For the third week running, my flatmate and I have to ensure the house is absolutely spick and span before leaving for work in the morning. The landlord has, apparently, been told by his agent that the place is worth an awful lot of money, and has convinced him to try and sell up.

This was nearly three weeks ago, and meanwhile I and my flatmate are finding it increasingly challenging to live in what amounts to a show home, where any kind of entertaining, or cooking, or merely drying one’s washing has to be carried out with the ensuing cleaning up in mind.

Most Saturday mornings are spent hiding in the swimming pool, leaving the premises free to the armies of couples who snoop around our bedrooms and examine our belongings – not to mention the underwear drying in the hallway.

All of which is par for the course: the landlord wants to sell, my flatmate is shacking up with her boyfriend, and I am looking for a bolthole for a few months while I sort out buying myself. Hell, I’d buy this place in a jiffy – if it weren’t just a little beyond my price range.

But come to think of it, would I? Why doesn’t anyone else? What is stopping people from making the offer which would give the landlord peace of mind, and us, the tenants, our privacy back?

At the beginning I was inclined to sabotage the entire project by leaving notes out for any daytime visitors detailing the problems we’ve had in the flat. As it turns out I didn’t need to bother: even without access to this insider information, people just aren’t biting.

Maybe it is the constant clatter of the JCBs outside as the nearby football stadium is demolished; maybe it’s the fact the flat, which is basically sound, do undeniably need some cosmetic work. Maybe it’s the lack of amenities less than five minutes by foot. Maybe my area of north London is no longer as fashionable as once it was?

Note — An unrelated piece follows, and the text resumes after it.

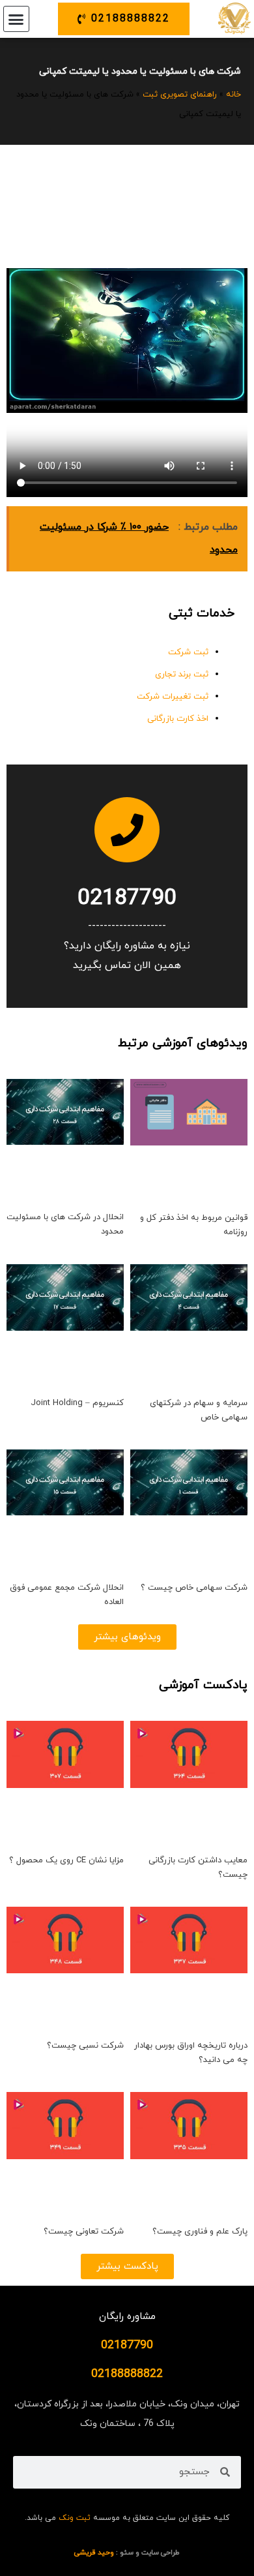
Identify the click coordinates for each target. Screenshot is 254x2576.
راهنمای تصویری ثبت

Or maybe, just maybe, the place is overpriced? Agents often encourage landlords to make a quick sale, and I know the owners are keen to get hold of the money so they can continue their own project up the road. There has been much talk recently of price rises in London outstripping the rest of the country again, and not just at the top end: maybe it was this which fuelled all the talk of grand riches for the sale of the place?

It may be an indication that the London market isn’t what it was in the summer: It seems there are an awful lot of places on the market at the moment and not as many people looking as there were last month.

Either way, I hope some kind of conclusion is reached relatively soon. I don’t think I can keep things so super-tidy for very much longer, and if I revert to my default setting of ‘utter mess’ then the agents may not even get half of what they’re asking at the moment.